* _Task instructions_:
1) In the South Florida water excerpt, how many transects were the flow volumes measured across?
2) The South Florida water excerpt names, in parentheses, the parts of overall habitat quality for fish, birds, and other wildlife. List all of them.
3) Echo the South Florida water excerpt word for word, starting with "Final PMs used were the" and going on through "local natural resource.".

* _Excerpted text_:
◆ ◆ ◆ ◆ ◆ ◆ ◆

Final PMs used were flow volumes (wet season and dry
season average
overland flows) across 26 transects grouped into
categories representing their
general area: Big Cypress, Central Everglades, Central
Everglades, Southern
Everglades, Tamiami Trail, and L-67.
D.6.1.3 Fragmentation (expressed as
miles of canals and levees)
Levees block the flow of water
and thereby restrict the movement of aquatic
and semi-aquatic life forms. Land-based predators use
levees to invade the marsh
interior and prey upon animals that try to cross these
terrestrial habitats. Levees
also act as conduits by supporting invasion of
terrestrial plants into natural areas.
Canals act as corridors for non-native animals and
plants that extend their ranges
from points of introduction and move into wetlands where
they alter habitats and
affect food webs. Artificial, deep-water habitats
provide thermal and spatial refuge
to large numbers of both non-native and native aquatic
predators in the dry season,
enhancing their survival and ultimate population sizes.
During the dry season,
these predators feed heavily on small marsh fishes and
invertebrates that move into
the canals from adjacent wetlands.
Final PMs used were the number
of miles of canals and levees in the South
Florida Water Management Model bordering or bisecting
natural areas.
D.6.2 Lake Okeechobee
Lake Okeechobee is a valuable
regional as well as local natural resource.
Fluctuation and timing of lake stages affect the distribution
of native and exotic
plant communities, and overall habitat quality (cover,
nesting sites, foraging
habitat) for fish, birds, and other wildlife. Extreme
low lake levels can result in loss
of the littoral zone as habitat for aquatic biota and
promote expansion of exotic
plants into pristine native-plant dominated regions of
the lake. Prolonged moderate
low lake levels also reduce areas of the littoral zone
available for wildlife habitat
and promote exotic plant expansion. Extreme high lake
levels can result in wind
and wave damage to shoreline plant communities, and
transport phosphorus-laden
pelagic water into pristine inner regions of the
littoral zone. Prolonged moderate
high lake levels limit light penetration to the lake
bottom (which results in loss of
benthic plants and algae that stabilize sediments and
provide habitat), and promote
greater circulation of phosphorus-rich waters from the
mid-lake to less eutrophic
near-littoral regions, where phosphorus inputs stimulate
algal blooms.

◆ ◆ ◆ ◆ ◆ ◆ ◆

* _Data_:
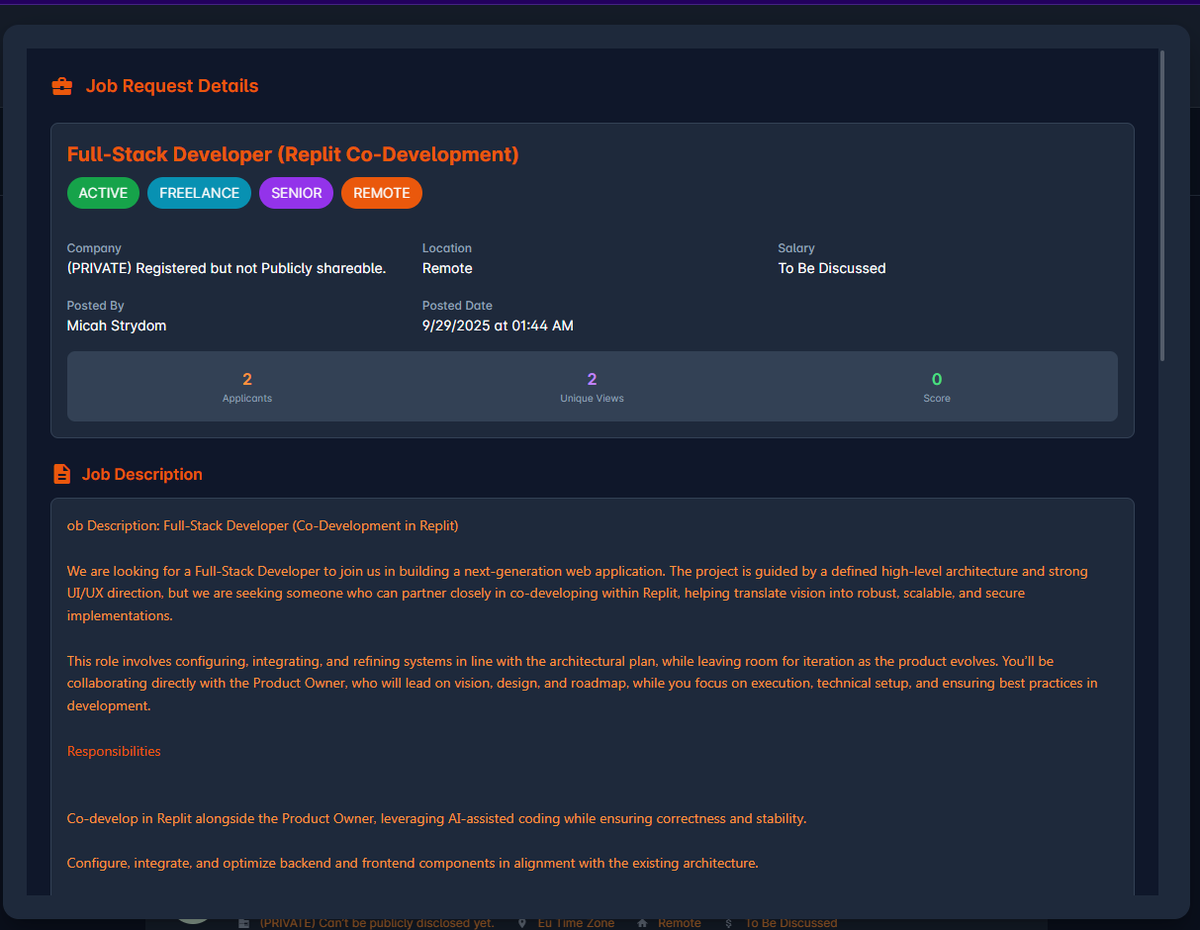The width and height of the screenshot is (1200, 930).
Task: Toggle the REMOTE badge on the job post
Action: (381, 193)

◆ ◆ ◆ ◆ ◆ ◆ ◆

* _Responses_:
1) 26

2) cover, nesting sites, foraging habitat

3)
Final PMs used were the number
of miles of canals and levees in the South
Florida Water Management Model bordering or bisecting
natural areas.
D.6.2 Lake Okeechobee
Lake Okeechobee is a valuable
regional as well as local natural resource.